In the study of Lie groups, it is sometimes pedagogically convenient to restrict attention to Lie groups that can be faithfully represented over the field of complex numbers. (Some authors require that the group be represented as a closed subgroup of the GL_{n}(C).) Books that follow this approach include Hall (2015) and Rossmann (2002).

== Classes of linear groups ==

=== Classical groups and related examples ===

The so-called classical groups generalize the examples 1 and 2 above. They arise as linear algebraic groups, that is, as subgroups of GL_{n} defined by a finite number of equations. Basic examples are orthogonal, unitary and symplectic groups but it is possible to construct more using division algebras (for example the unit group of a quaternion algebra is a classical group). Note that the projective groups associated to these groups are also linear, though less obviously. For example, the group PSL_{2}(R) is not a group of 2 × 2 matrices, but it has a faithful representation as 3 × 3 matrices (the adjoint representation), which can be used in the general case.

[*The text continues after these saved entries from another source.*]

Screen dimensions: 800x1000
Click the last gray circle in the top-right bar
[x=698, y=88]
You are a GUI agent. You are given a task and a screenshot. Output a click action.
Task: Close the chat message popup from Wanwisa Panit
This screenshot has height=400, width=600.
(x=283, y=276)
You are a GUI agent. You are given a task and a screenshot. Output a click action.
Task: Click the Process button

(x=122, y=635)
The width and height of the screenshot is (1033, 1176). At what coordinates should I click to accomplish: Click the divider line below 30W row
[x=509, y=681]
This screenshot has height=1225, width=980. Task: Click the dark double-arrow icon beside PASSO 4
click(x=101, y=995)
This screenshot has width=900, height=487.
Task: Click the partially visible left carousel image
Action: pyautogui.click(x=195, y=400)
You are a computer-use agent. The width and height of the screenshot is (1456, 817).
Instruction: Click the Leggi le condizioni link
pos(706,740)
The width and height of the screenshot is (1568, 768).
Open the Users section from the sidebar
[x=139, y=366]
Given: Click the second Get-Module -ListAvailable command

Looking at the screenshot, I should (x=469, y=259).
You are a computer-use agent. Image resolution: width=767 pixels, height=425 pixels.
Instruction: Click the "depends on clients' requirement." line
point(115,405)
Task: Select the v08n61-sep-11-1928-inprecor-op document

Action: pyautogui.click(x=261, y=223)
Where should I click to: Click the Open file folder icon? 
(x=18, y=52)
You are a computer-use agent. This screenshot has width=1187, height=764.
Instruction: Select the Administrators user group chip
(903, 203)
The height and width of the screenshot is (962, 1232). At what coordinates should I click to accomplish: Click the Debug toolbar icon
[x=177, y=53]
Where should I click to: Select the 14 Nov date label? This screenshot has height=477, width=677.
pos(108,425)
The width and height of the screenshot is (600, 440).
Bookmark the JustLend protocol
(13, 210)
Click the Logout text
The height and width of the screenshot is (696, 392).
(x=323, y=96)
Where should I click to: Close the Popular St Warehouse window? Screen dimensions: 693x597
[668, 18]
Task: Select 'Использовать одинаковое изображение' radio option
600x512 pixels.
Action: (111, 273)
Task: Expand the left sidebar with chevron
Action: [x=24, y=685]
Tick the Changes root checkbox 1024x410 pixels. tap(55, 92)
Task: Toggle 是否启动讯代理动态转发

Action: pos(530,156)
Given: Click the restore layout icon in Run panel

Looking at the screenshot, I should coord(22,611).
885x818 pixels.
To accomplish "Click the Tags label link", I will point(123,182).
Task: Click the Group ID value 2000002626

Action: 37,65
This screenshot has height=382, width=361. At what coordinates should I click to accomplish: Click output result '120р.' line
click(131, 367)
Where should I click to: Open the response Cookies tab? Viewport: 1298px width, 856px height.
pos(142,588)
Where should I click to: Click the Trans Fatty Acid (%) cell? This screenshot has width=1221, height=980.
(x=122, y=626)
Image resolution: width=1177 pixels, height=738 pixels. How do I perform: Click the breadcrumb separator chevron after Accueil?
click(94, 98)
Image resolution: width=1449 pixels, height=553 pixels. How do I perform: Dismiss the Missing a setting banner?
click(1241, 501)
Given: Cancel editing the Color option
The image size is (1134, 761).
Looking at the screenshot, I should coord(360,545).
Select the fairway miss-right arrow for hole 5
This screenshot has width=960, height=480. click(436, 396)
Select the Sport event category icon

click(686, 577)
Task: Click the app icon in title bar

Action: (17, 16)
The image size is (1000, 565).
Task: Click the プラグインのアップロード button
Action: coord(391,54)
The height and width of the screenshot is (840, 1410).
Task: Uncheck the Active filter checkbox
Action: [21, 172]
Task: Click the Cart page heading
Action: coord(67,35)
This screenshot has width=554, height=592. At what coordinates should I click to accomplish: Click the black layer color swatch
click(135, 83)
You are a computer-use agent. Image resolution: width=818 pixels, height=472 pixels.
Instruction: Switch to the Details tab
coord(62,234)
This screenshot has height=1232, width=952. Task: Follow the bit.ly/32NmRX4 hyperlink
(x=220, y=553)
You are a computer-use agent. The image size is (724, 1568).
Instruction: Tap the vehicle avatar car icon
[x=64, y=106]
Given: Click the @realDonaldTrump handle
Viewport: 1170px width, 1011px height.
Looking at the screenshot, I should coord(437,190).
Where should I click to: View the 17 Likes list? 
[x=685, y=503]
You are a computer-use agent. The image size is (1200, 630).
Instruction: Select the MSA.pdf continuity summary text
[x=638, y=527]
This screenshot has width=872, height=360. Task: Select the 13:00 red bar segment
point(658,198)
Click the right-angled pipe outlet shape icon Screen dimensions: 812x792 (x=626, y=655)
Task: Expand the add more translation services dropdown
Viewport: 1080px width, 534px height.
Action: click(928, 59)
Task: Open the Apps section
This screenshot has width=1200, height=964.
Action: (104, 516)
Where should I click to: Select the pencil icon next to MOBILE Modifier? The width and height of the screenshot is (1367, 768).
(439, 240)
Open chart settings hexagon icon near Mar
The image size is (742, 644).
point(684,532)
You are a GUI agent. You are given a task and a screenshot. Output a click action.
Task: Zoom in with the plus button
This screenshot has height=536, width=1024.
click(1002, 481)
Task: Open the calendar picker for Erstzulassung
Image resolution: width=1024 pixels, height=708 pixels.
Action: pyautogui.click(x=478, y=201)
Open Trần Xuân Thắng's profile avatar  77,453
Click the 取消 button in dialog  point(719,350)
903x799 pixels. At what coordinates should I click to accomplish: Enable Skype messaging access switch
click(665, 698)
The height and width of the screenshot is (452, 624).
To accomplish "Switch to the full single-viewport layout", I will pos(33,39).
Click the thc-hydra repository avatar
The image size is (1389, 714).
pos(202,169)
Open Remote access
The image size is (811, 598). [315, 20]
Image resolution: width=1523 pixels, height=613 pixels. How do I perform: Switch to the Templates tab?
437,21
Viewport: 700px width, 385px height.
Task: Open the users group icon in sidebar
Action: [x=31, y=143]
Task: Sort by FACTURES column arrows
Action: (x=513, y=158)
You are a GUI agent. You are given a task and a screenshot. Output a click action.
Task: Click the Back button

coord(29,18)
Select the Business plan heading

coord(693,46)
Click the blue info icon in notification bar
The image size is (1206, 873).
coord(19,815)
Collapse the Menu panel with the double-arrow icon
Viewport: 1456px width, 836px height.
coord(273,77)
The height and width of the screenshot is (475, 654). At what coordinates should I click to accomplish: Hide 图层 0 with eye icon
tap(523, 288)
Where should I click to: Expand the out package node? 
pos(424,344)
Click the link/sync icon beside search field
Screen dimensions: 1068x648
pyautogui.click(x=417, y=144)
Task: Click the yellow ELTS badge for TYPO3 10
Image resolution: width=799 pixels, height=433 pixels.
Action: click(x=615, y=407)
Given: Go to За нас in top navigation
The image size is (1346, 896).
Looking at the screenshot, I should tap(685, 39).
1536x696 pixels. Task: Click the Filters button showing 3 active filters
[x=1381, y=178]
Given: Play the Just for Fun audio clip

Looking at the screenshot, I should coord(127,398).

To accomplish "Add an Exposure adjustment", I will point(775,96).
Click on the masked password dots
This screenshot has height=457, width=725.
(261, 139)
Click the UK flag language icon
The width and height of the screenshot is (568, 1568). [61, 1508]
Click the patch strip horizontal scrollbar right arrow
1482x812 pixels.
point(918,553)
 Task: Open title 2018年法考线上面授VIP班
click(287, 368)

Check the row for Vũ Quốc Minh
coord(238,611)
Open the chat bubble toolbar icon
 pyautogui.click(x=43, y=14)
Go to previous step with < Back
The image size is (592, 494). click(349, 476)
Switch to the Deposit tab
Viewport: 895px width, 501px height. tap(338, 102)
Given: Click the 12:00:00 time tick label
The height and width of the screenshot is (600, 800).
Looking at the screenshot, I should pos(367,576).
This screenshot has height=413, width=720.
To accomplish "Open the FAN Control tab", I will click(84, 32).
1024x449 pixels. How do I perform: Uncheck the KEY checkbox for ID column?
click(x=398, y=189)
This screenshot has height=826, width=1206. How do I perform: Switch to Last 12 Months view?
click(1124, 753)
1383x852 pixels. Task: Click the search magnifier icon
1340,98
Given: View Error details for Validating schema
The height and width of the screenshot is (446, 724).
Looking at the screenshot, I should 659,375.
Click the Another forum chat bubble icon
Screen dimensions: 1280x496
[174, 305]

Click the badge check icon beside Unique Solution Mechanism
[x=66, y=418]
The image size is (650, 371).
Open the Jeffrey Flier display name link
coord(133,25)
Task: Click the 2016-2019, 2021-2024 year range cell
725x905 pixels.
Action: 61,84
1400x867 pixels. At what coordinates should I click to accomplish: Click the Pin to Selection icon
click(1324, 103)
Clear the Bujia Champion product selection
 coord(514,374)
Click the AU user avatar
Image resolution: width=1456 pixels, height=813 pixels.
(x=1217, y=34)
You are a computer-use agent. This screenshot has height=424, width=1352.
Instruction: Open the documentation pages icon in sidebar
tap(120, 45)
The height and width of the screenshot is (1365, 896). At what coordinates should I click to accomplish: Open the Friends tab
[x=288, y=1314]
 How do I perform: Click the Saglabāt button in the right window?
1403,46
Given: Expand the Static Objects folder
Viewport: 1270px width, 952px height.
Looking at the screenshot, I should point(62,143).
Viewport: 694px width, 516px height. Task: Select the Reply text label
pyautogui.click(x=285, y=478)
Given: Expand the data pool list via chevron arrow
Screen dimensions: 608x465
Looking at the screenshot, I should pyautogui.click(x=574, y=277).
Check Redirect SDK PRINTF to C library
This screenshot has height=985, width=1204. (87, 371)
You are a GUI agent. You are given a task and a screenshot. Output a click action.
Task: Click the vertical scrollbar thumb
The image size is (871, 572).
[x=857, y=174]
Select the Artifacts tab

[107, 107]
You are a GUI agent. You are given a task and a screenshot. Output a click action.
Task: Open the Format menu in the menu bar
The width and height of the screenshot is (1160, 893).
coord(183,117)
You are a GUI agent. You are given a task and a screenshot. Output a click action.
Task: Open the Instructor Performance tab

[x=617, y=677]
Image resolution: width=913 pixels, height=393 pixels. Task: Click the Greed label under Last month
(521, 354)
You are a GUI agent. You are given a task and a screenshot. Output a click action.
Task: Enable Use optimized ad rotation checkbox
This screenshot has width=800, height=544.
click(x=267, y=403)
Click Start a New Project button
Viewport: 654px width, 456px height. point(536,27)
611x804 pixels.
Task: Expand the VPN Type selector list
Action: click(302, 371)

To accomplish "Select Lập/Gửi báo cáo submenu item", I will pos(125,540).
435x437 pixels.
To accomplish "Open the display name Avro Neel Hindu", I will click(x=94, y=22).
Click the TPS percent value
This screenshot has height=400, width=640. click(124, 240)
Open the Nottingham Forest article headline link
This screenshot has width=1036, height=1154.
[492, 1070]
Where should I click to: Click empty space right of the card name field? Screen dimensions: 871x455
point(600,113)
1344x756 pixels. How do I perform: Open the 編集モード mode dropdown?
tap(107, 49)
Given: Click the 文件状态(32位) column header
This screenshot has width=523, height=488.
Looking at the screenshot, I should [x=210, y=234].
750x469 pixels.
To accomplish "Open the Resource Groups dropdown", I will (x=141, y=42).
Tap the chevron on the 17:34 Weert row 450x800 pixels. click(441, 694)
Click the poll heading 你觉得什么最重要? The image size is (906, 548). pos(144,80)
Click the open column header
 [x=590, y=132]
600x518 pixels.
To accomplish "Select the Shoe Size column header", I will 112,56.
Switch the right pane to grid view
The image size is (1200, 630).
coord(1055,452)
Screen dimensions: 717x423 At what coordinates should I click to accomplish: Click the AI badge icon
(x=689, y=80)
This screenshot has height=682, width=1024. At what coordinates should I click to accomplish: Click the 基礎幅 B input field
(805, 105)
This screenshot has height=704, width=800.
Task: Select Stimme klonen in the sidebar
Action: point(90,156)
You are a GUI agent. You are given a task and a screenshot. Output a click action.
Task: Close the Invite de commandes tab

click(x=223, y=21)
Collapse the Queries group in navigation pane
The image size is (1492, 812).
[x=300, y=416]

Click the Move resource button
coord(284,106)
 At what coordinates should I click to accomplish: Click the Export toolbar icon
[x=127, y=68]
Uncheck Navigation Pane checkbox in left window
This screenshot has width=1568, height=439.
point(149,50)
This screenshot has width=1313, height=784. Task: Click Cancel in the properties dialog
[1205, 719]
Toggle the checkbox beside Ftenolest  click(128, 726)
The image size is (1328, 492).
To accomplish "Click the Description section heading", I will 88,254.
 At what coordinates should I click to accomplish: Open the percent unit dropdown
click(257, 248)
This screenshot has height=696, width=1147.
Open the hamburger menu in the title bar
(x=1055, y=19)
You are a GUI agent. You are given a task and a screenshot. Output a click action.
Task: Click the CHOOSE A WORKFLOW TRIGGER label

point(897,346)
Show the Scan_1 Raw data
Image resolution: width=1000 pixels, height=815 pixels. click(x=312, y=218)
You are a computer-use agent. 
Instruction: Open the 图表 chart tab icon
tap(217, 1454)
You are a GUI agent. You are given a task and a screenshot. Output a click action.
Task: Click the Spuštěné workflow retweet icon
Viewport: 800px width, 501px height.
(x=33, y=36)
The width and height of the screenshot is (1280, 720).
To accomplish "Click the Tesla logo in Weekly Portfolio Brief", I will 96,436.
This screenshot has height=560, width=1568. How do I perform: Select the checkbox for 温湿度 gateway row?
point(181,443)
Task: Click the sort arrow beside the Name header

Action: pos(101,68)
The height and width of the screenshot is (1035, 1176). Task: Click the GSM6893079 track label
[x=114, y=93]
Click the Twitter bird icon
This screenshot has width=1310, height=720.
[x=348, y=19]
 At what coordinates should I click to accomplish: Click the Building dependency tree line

Many Lie groups are linear, but not all of them. The universal cover of SL_{2}(R) is not linear, as are many solvable groups, for instance the quotient of the Heisenberg group by a central cyclic subgroup.

Discrete subgroups of classical Lie groups (for example lattices or thin groups) are also examples of interesting linear groups.

=== Finite groups ===

A finite group G of order n is linear of degree at most n over any field K. This statement is sometimes called Cayley's theorem, and simply results from the fact that the action of G on the group ring K[G] by left (or right) multiplication is linear and faithful. The finite groups of Lie type (classical groups over finite fields) are an important family of finite simple groups, as they take up most of the slots in the classification of finite simple groups.

=== Finitely generated matrix groups ===

While example 4 above is too general to define a distinctive class (it includes all linear groups), restricting to a finite index set I, that is, to finitely generated groups allows to construct many interesting examples. For example:
- The ping-pong lemma can be used to construct many examples of linear groups which are free groups (for instance the group generated by $\bigl( {}_2^1 \,_1^0\bigr), \, \bigl( {}_0^1 \,_1^2\bigr)$ is free).
- Arithmetic groups are known to be finitely generated. On the other hand, it is a difficult problem to find an explicit set of generators for a given arithmetic group.
- Braid groups (which are defined as a finitely presented group) have faithful linear representation on a finite-dimensional complex vector space where the generators act by explicit matrices. The mapping class group of a genus 2 surface is also known to be linear.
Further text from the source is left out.